Gefahr von noch höherem Druck auf Eltern, die sich bewusst für ein behindertes Kind entscheiden

Caritasverband, SkF und der BV Caritas Behindertenhilfe und Psychiatrie wenden sich entschieden gegen die Zulassung von nichtinvasiven Pränataltests (NIPT) als Regelleistung der gesetzlichen Krankenversicherung

„Menschen mit Behinderung sind Mitglieder unserer Gesellschaft. Wenn wir akzeptieren, dass Tests als selbstverständliche Kassenleistung bezahlt werden, die die Gefahr in sich bergen, Embryos mit Auffälligkeiten zu selektieren, verändert dies den Blick auf ein Leben mit Behinderung. Das gilt es zu verhindern. Jeder Mensch hat grundsätzlich seine Würde und seinen Wert“, betont Caritas-Präsident Peter Neher. Wichtig sei, Frauen und Familien in der Gestaltung ihres Lebens mit Kindern mit einer Behinderung besser zu beraten und konkret zu unterstützen. Dies müsse als gesamtgesellschaftliche Aufgabe verstanden werden. Dafür setzten sich die Dienste und Einrichtungen der Caritas in ihrer praktischen Arbeit ein. Eine Zulassung widerspricht auch der UN-Behindertenrechtskonvention, die 2009 in Deutschland in Kraft getreten ist und die Rechte von Menschen mit Behinderung schützt. Einem flächendeckenden Screening als Kassenleistung treten die Verbände daher mit Nachdruck entgegen. „Gerade im zehnten Jahr nach Ratifizierung der UNBehindertenrechtskonvention in Deutschland sollte es die staatliche Aufgabe sein, für die Wertschätzung von Menschen mit Behinderung und ihren Beitrag zur Gesellschaft einzutreten. Durch die Zulassung des Pränataltests als Kassenleistung werden sie jedoch weiter diskriminiert“, kritisiert Johannes Magin, Vorsitzender des CBP.

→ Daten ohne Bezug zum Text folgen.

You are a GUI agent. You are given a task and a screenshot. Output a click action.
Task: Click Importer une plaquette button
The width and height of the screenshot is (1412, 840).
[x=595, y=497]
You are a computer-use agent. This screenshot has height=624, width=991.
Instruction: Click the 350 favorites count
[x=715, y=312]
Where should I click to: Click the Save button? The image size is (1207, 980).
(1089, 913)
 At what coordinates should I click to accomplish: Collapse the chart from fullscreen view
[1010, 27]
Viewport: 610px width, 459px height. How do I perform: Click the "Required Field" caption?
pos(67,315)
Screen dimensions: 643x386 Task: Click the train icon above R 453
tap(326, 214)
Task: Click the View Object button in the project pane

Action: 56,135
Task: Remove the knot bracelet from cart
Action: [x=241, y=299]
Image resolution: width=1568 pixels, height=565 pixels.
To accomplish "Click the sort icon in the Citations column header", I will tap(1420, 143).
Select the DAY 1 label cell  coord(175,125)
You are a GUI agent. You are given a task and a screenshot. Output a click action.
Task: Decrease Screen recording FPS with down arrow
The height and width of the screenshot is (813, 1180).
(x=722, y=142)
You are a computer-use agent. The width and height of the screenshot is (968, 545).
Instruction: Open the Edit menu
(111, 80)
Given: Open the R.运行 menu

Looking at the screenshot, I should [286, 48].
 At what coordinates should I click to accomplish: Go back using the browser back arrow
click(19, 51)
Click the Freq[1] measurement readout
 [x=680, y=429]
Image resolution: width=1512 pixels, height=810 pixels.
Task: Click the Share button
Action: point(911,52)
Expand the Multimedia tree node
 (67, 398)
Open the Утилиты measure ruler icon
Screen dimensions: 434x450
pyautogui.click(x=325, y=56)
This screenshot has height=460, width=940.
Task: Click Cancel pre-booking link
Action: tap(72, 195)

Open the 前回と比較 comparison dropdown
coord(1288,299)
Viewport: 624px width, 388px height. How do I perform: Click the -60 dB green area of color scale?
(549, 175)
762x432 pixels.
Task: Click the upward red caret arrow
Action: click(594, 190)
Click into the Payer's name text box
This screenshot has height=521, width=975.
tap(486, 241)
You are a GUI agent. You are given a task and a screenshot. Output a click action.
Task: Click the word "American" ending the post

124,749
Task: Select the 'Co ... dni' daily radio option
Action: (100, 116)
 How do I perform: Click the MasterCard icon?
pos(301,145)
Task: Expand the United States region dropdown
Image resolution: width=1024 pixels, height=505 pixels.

Die Bundesvorsitzende des SkF, Anke Klaus, ergänzt: „Die sich weiterentwickelnden medizinischen Untersuchungen an Embryonen bieten viele Chancen. Gleichzeitig stellen sie für werdende Eltern einen Druck dar, alle Tests durchzuführen und schnelle Entscheidungen für oder gegen das Kind zu treffen. Viel zu oft fehlt in diesen Situationen eine gute und umfassende psychosoziale Beratung und Begleitung. Diese muss, wie im Gendiagnostikgesetz festgelegt, besser umgesetzt werden.“
In einer frühen Phase der Schwangerschaft können nichtinvasive Pränataltests genetische Auffälligkeiten beim Embryo, wie Trisomie 21, erkennen. Hinweise auf Trisomie 21 mit pränatal-diagnostischen Methoden führen in vielen Fällen zum Abbruch von Schwangerschaften.